2002
Rated: PG for some sexual humor and a mummy, but mostly stuff kids can handle or won't understand.
Genre: Horror Comedy
Directed By: Don Coscarelli
Running Time: 1:32
Review by: Neal Bailey
Review Date: 9/08/05
DVD Features:
Audio Commentaries - 1. Bruce Campbell - Star, Ossie Davis - Star, Bob Ivy - Star
2. Don Coscarelli - Director/Screenwriter, Joe R. Lansdale - Story Writer, Dac Coscarelli - Executive Producer
3. Bruce Campbell as "Elvis"
Deleted Scenes and Moments
Featurettes - 1. "Behind-the-Scenes"
2. "How to Make a Mummy"
Interview - 1. Creating the Music of Elvis with Brian Tyler (Composer) and Don Coscarelli
Trailers - 1. Theatrical Trailer
Text/Image Galleries:
Animated Photo Gallery
Additional Products:
8-Page Scrapbook/Behind-the-Scenes Photos with Personal Comments From Bruce Campbell and Don Coscarelli
BUBBA HO-TEP

 

If Bruce Campell will be a punk ad infinitum and refuse to make a fourth Evil Dead flick, then I hope to hell he keeps making movies like this.

I haven't laughed at a movie so hard in a theater in years, and honestly, I haven't felt a pang of guilt at the death of what could have been such two-dimensional comic devices since Chasing Amy.

This movie, the story of Elvis, the real Elvis who switched with the imposter who died on the toilet, uniting with JFK, who's been placed into the body of the late, great, not to mention BLACK Ossie Davis, to take out an ancient mummy from hell bent on sucking the souls of the elderly out of their tired assholes.

Now THAT, my friends, is a plot that I can get behind.

If you've got half of a dirty sense of humor (and I've got one for both you and me), this movie is Mecca, pure Mecca. Full of the one-liners and geek heaven that made Army of Darkness such a rewarding piece of total unmitigated crap that we watch at least twice yearly, this movie pokes fun at things we typically avoid.

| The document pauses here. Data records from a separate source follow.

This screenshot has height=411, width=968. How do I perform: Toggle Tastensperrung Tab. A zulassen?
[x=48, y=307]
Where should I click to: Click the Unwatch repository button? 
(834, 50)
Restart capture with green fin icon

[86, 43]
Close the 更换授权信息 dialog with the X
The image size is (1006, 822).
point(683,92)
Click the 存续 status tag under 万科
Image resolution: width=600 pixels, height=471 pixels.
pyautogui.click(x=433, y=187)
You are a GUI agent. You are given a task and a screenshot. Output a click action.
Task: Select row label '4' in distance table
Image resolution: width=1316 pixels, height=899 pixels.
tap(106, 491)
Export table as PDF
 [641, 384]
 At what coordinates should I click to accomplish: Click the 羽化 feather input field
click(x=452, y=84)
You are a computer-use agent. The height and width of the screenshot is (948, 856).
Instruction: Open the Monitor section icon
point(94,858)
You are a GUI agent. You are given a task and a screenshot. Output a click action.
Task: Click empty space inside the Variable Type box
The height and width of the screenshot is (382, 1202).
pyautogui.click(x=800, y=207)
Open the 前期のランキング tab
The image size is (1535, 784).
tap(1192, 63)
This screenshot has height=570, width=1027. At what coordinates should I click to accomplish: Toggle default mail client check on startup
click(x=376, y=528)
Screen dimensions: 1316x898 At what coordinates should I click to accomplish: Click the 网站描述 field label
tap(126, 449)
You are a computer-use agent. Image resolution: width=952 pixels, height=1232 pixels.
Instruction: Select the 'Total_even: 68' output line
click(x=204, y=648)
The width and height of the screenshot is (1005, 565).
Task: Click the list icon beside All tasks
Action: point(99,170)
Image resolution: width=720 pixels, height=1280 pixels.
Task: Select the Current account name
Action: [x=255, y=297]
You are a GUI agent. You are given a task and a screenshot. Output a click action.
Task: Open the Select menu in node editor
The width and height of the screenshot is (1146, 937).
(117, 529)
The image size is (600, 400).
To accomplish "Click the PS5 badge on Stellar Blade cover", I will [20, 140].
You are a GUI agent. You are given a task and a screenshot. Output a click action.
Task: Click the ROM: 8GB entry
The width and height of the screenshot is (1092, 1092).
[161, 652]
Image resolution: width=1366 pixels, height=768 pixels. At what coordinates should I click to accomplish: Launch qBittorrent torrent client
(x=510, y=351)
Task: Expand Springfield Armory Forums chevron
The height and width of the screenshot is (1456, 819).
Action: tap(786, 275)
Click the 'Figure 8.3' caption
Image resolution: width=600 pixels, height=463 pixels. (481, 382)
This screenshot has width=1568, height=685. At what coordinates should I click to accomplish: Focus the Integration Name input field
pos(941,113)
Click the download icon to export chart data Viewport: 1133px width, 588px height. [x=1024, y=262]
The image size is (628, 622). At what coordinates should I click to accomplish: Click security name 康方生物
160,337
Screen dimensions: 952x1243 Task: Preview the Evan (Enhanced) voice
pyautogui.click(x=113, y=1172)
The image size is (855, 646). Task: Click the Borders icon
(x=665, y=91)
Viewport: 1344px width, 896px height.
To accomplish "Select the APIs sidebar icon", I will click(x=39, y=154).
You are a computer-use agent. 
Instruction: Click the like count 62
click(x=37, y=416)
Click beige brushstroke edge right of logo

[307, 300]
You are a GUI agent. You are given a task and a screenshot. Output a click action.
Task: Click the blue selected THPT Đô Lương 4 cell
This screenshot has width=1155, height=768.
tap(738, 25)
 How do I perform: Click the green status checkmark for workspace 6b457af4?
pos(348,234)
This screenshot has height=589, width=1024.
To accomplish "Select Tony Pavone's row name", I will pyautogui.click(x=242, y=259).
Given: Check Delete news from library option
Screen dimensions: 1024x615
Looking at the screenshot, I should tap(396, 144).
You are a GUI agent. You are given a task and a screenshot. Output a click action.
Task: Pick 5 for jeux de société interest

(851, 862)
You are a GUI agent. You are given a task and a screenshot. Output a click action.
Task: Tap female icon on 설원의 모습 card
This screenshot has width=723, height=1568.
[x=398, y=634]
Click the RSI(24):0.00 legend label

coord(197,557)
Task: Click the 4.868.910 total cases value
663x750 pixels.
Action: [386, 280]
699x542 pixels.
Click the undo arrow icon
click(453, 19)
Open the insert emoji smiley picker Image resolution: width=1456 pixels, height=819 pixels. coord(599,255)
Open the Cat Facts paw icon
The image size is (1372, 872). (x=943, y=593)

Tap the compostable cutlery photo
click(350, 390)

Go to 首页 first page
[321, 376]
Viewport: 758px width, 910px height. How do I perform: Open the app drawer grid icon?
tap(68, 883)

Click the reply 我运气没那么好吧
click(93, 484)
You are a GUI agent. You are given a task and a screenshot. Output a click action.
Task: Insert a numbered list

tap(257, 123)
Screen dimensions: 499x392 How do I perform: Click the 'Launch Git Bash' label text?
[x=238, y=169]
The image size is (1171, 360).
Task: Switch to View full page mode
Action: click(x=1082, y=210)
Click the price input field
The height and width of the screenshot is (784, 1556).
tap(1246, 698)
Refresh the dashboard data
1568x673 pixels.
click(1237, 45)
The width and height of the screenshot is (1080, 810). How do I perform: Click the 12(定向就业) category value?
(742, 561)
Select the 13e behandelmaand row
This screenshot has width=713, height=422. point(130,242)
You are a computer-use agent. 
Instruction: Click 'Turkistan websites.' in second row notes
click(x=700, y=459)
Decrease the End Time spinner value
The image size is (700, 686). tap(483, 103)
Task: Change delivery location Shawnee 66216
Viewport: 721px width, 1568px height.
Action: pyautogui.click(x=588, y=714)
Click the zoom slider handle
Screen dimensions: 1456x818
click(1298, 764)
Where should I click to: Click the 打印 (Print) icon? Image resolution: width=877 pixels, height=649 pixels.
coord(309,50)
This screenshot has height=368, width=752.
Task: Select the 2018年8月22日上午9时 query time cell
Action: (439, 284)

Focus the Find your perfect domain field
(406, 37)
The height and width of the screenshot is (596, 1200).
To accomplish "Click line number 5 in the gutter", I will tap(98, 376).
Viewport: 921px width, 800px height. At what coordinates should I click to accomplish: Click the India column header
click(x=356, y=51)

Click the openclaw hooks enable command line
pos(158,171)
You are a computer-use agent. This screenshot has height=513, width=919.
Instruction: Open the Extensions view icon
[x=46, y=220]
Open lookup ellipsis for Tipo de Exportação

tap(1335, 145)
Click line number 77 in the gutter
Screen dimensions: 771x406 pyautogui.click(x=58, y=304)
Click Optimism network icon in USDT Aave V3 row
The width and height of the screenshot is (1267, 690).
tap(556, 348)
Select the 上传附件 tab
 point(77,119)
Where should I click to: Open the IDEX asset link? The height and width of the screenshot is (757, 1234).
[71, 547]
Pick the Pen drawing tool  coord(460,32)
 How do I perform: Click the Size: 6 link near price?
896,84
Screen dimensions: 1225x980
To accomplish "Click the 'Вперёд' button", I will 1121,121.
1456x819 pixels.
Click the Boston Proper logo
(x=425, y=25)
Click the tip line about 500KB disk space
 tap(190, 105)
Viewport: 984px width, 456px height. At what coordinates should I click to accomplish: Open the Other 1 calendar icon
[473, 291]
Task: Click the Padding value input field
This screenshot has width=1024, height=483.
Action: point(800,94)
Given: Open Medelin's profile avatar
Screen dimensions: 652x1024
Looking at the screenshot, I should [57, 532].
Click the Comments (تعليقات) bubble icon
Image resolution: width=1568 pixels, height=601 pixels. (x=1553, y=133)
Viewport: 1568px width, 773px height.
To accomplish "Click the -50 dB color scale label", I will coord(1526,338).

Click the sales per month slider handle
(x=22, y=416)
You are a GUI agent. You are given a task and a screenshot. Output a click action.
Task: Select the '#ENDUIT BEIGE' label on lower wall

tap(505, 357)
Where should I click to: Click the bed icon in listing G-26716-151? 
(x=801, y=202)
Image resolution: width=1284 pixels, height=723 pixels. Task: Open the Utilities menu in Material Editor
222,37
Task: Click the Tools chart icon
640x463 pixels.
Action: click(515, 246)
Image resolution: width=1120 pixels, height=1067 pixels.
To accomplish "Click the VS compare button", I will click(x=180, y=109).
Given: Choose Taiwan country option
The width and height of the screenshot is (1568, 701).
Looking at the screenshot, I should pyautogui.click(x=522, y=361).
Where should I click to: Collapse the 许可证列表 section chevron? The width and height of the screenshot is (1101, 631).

Dying old people, anachronistic cursing mummies, men with flamethrowers in wheelchairs, and diabolical nurses who love to spread the evil cream on the suffering elder male penis. There's even a scene where a woman in a helpless position has her cookies stolen by a fat, evil elderly compatriot, only to have her dispatched by a giant bug. WOOT!

It is also, for all of this, a touching examination of what it means to grow old and helpless, to lose the ability to do all of the things that you love and take for granted. As hokey as the premise is, the mummy is a real and credible threat that you cheer at when he dies. And best of all, it ends with a promise of Bubba Nosferatu: Curse of the She-Vampires.

The visual work is stunning, and the DP deserves an award for establishing fully half of the credibility of this film. The dialogue is tight, and funny, and cynical, and well put. There is not a dull moment in this film. It is 92 minutes long, and it's one of those movies that feels like it's three hours long, for all it imparts and all of the "moments", if you will.

There's not much more than I can say, other than to get your butt out there and enjoy Ossie's final romp, Campbell's latest, and a reasonable argument for why the box office this summer was so low: Less flicks like this are being made. Enough said.

  • Despite the fact that Elvis Presley is the main character, not one piece of Elvis's music is heard. Coscarelli explained that it would have cost about half the budget to license one of Elvis's songs for the movie.
  • KNB Effects agreed to make the Bubba Ho-Tep make-up and costume for cost of materials as a favor to Don Coscarelli.